Interventionists can confidently use lower profile drug delivery platforms, based on data that show 0.018-inch guidewire devices are noninferior to 0.035-inch guidewires. In a Podium 1st presentation at the Charing Cross Symposium (CX; 15–18 April, London, UK), Andrew Holden (Auckland, New Zealand) said: “At 90 days, we can see that the 0.018-inch IN.PACT Pacific device is certainly noninferior to the [0.035-inch] IN.PACT Admiral device—the device with so much five-year follow-up data. What this means is we can have confidence transposing all the published data from 0.035-inch technologies to these newer low-profile 0.018-inch devices.”
Randomised controlled trials and real-world registries have established a patency advantage in the femoropopliteal segment for drug-coated balloons (DCBs) with an 0.035-inch guidewire compatible platform. But Holden pointed out: “There are a lot of clinicians who would like to use lower profile, 0.018-inch guidewire compatible devices,” and he listed the clinical advantages. “The profile is smaller and that reduces access sheath size and bleeding risk,” he said. “And that is often very relevant, particularly in elderly female patients with small calibre vessels. Lower profile means we have better deliverability and crossing ability, and we can just use one guidewire to cross lesions above and below the knee.”
Researchers created arterial injuries in swine models using angioplasty and stenting, and treated 30 days later with a DCB or drug-eluting stent.
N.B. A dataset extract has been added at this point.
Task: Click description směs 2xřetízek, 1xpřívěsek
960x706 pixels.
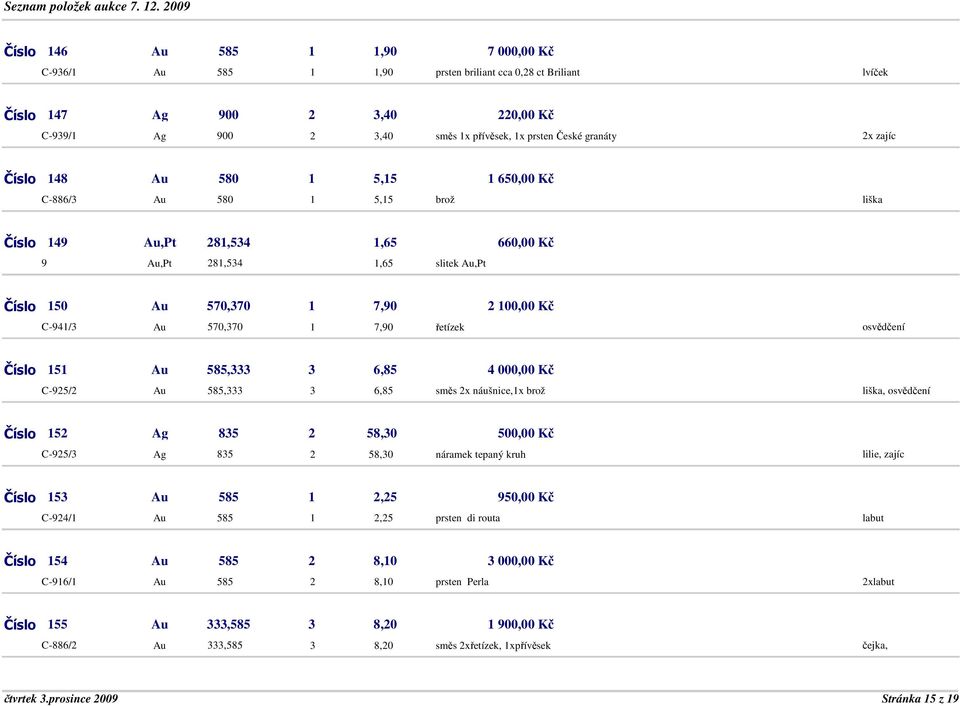Action: point(493,645)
They then assessed restenosis rates using quantitative vessel analysis (QVA) and optical coherence tomography (OCT) imaging at 60, 90 or 120 days post-treatment, and also measured tissue levels of drug at the terminal timepoint.
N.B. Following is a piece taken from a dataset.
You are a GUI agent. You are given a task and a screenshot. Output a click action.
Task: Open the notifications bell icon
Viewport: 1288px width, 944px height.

Firstly, the performance of two 0.035-inch compatible guidewire devices, the IN.PACT Admiral (Medtronic) and the Stellarex (Phillips), were compared: “At various timepoints, both 60 and 90 days, there is a significant reduction in restenosis with the IN.PACT Admiral compared to the Stellarex, and this is not surprising given the higher input dose with the IN.PACT Admiral. The tissue concentrations that were obtained at the terminal timepoint also showed that there was higher tissue dose of paclitaxel with the IN.PACT Admiral.”
The investigators also looked at two 0.018-inch guidewire compatible devices—the Pacific (Medtronic) and the Ranger (Boston Scientific); this comparison extended the timepoint to 120 days. “The Pacific was trending towards a lower restenosis rate with QVA and OCT compared to the Ranger at 60 and 120 days. It did not reach statistical significance, but there was a positive trend.”
Holden told Interventional News that the lower stenosis rates found with Pacific compared to Ranger could also be explained by the higher input dose for the Pacific balloon. The dissolution rates with paclitaxel for all the devices are pretty much the same so if you have a higher input dose at the start you are likely to see a pronounced, more prolonged restenosis effect. However, “both platforms performed extremely well in terms of preventing restenosis,” Holden said.
A comparison between the IN.PACT Pacific and the IN.PACT Admiral—the 0.018-inch and the 0.035-inch devices from the same company—by QVA and OCT found comparable performance in terms of restenosis. Holden said: “This implies that the data we have from the 0.035-inch database can be translated to the 0.018-inch platform.”
He concluded: “We certainly could show that the 0.018” guidewire devices were noninferior to the 0.035” devices. Although this is a preclinical study, it is one that really does have clinical relevance.”